- Born: April 9, 1841 Otisville, Orange County, New York, U.S.
- Died: February 22, 1934 (aged 92) Schenectady, New York, U.S.
- Place of burial: Vale Cemetery, Schenectady
- Allegiance: United States of America Union
- Branch: United States Army Union Army
- Service years: 1862-1865
- Rank: Corporal
- Unit: 124th New York Infantry Regiment
- Conflicts: American Civil War Battle of Fort Stedman;
- Awards: Medal of Honor

= George W. Thompkins =

American Union soldier during Civil War

George W. Thompkins (April 9, 1841 - February 22, 1934), also known as George W. Tompkins, was a Union army soldier in the American Civil War. He was awarded the Medal of Honor for his actions with the 124th New York Infantry ("Orange Blossoms") at the Battle of Fort Stedman.

== Early life ==

He was born in Otisville in Orange County, New York.

== Civil War ==
Thompkins enlisted in the Union army in the American Civil War on August 11, 1862, at Port Jervis, New York, for a three-year term. He mustered in as a Private and on September 5, 1862, he was promoted to a Corporal.

== Medal of Honor ==
Thompkins received his Medal of Honor (MOH) on April 6, 1865, for his actions in the Battle of Fort Stedman in Petersburg, Virginia.
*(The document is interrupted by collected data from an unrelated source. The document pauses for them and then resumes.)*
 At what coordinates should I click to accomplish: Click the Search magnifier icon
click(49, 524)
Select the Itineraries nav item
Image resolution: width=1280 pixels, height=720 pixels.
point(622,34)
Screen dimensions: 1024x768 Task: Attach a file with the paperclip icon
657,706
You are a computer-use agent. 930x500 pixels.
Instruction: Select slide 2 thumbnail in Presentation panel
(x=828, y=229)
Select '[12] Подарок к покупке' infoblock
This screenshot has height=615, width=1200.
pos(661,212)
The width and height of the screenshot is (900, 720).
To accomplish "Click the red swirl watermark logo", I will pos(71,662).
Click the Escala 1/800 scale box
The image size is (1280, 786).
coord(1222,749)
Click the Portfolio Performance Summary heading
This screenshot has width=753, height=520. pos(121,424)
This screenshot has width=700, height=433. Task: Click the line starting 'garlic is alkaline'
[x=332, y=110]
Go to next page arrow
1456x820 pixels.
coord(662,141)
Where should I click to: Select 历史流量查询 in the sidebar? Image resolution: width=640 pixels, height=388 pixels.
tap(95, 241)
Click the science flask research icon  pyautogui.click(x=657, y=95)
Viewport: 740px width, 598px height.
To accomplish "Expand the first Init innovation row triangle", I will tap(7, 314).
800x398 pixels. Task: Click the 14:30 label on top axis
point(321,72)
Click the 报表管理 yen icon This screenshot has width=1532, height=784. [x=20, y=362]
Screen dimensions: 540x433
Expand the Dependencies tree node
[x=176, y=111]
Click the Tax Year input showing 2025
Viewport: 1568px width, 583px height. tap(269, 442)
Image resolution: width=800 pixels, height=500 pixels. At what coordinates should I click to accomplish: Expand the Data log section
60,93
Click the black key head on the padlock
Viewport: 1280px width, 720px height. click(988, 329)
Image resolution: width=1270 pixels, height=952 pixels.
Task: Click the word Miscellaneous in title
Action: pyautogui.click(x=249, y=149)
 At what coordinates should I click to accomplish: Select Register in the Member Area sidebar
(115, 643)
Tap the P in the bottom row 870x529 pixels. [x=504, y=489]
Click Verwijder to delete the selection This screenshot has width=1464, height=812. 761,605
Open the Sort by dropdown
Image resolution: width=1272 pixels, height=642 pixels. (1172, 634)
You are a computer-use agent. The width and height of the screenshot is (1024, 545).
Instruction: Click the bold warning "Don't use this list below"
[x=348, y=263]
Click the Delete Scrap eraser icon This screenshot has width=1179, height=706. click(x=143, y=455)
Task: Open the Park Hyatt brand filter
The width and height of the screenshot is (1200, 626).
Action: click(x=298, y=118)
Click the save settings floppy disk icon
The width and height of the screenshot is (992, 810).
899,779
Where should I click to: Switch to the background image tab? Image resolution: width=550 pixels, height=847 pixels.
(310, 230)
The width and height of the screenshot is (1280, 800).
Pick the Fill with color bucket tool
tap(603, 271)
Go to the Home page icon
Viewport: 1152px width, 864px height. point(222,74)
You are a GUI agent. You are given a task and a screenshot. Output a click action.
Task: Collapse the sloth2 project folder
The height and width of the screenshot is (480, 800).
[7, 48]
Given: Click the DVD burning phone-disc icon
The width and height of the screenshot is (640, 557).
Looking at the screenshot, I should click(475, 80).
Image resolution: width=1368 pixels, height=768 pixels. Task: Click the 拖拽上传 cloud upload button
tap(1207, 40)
He was one of five soldiers with the 124th New York Infantry to be awarded the Medal of Honor for their bravery during the Civil War. The others were Sergeant Thomas W. Bradley, Private Archibald C. Freeman, Private Nathan M. Hallock and 1st Lieutenant Lewis S. Wisner. Private Freeman was the only other one to receive a MOH for the capture of a battle flag.

=== Citation ===
For extraordinary heroism on 25 March 1865, while serving with Company F, 124th New York Infantry, in action at Petersburg, Virginia, for capture of flag of 49th Alabama Infantry (Confederate States of America) from an officer who, with colors in hand, was rallying his men.

Date Issued: 6 April 1865

== Death ==
He died on February 22, 1934, in Schenectady, New York and was buried in Vale Cemetery, Schenectady. His name was spelled "George W. Tompkins" on his tombstone, which is his real name. He entered the military under the name "George W. Thompkins."